■ À faire
1. Recopiez mot pour mot un passage de l'article « Cause » du dictionnaire : commencez aux mots « CAUSE. s. f. » et arrêtez-vous après « la Cause première. ».
2. D'après l'article « Cause » du dictionnaire, quel autre nom donne-t-on à la cause première ?
3. Écrivez la suite de l'article « Cause » du dictionnaire à partir de l'endroit où il s'arrête.

■ Texte

Dictionnaire de Trévoux/6e édition, 1771/CAUSE

Jésuites et imprimeurs de Trévoux
(2p. 332-334).
◄  CAUSATIVE
CAUSER  ►

CAUSE. s. f. Ce qui produit un effet. Causa. On dit en Théologie, que Dieu est la première cause. La cause des causes. On appelle cause première, celle qui agit par elle-même, & par sa propre vertu. Dieu seul peut être cause première. On l’appelle aussi cause universelle. Causa universalis.

Quand tu vois du Soleil l’éclatante lumière,
Et tous les feux du Firmament,
La raison & la foi doivent en ce moment
Elever ton esprit vers la Cause première.

 
L’Ab. Tétu.

■ Données
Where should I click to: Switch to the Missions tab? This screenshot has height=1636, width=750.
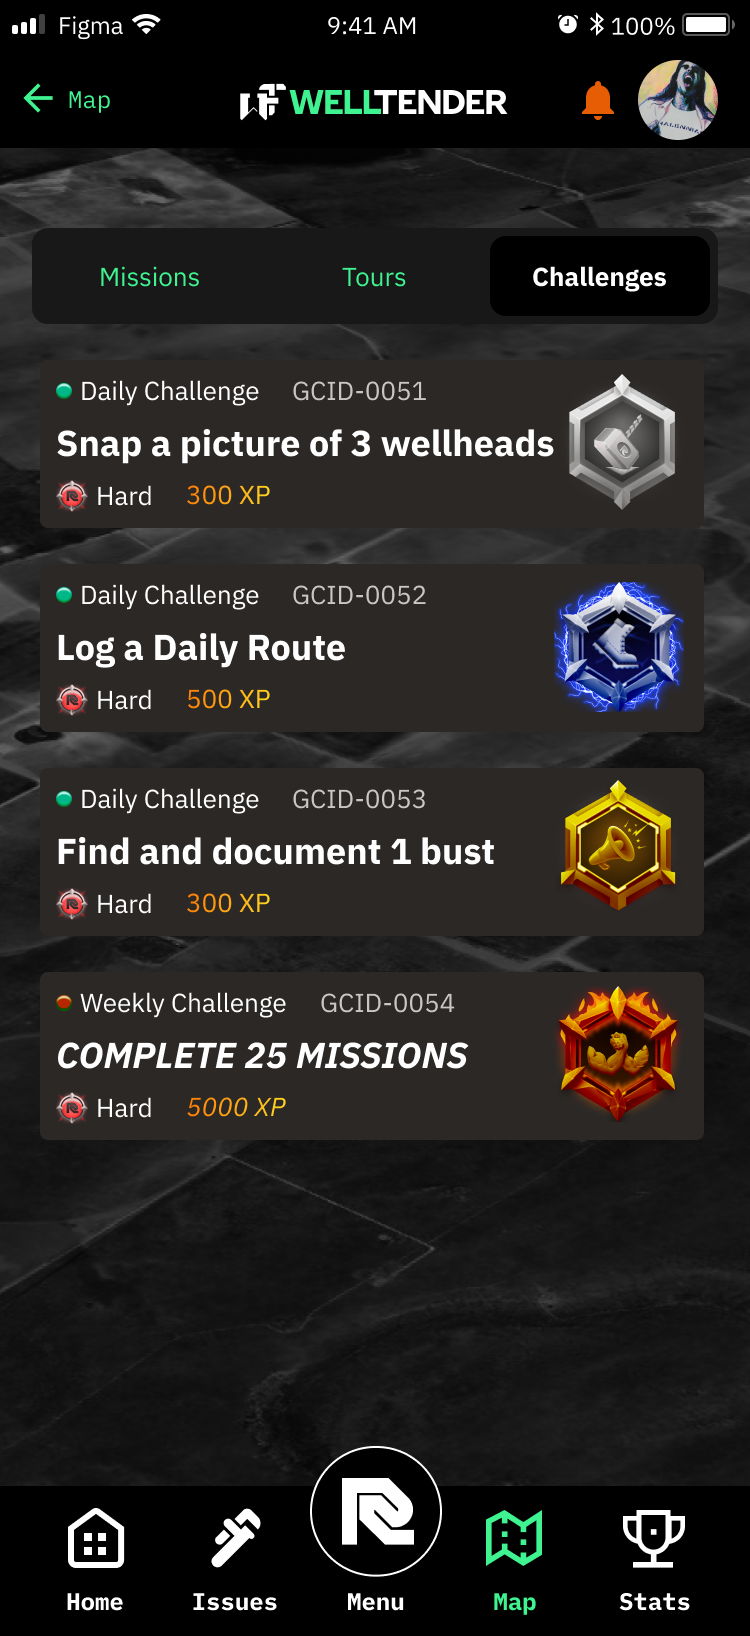click(x=150, y=277)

■ Résultats
1.
CAUSE. s. f. Ce qui produit un effet. Causa. On dit en Théologie, que Dieu est la première cause. La cause des causes. On appelle cause première, celle qui agit par elle-même, & par sa propre vertu. Dieu seul peut être cause première. On l’appelle aussi cause universelle. Causa universalis.

Quand tu vois du Soleil l’éclatante lumière,
Et tous les feux du Firmament,
La raison & la foi doivent en ce moment
Elever ton esprit vers la Cause première.

2. On l'appelle aussi cause universelle (Causa universalis).

3.
On nomme causes secondes, celles qui ayant reçu de la cause première leur vertu, leur pouvoir d’agir, leur faculté, n’agissent point par elles-mêmes, comme la cause première, & qui sont mues par la cause première. Causæ inferiores, causes secundæ. Selon les notions & les principes de la raison commune à tous les hommes, l’on peut décider, qu’il y a une cause supérieure & intelligente, à qui toutes les créatures doivent leur être. S. Evr. Dieu suspend quelquefois l’action des causes secondes, & les conduit à une autre fin que celles où elles tendoient par leur destination naturelle, quand il le trouve à propos pour les desseins de la sagesse. Sherlock. Si Dieu remue immédiatement les causes secondes pour chaque événement, elles ne sont que de pures machines immobiles par elles-mêmes, & qui n’ont en elles aucun principe d’action. Id. La Providence se sert des causes secondes, des causes sublunaires, & en détermine le mouvement comme il lui plaît. Les causes secondes sont subordonnées à une cause générale, qui les met en action. Bay. Par un enchaînement de causes inconnues, mais déterminées de tout temps, chaque chose marche en son rang, & acheve le cours de sa destinée. Vaug. Socrate ne regarde la beauté que comme un effet de la nature, qui s’eleve à la connoissance de sa cause. Vill.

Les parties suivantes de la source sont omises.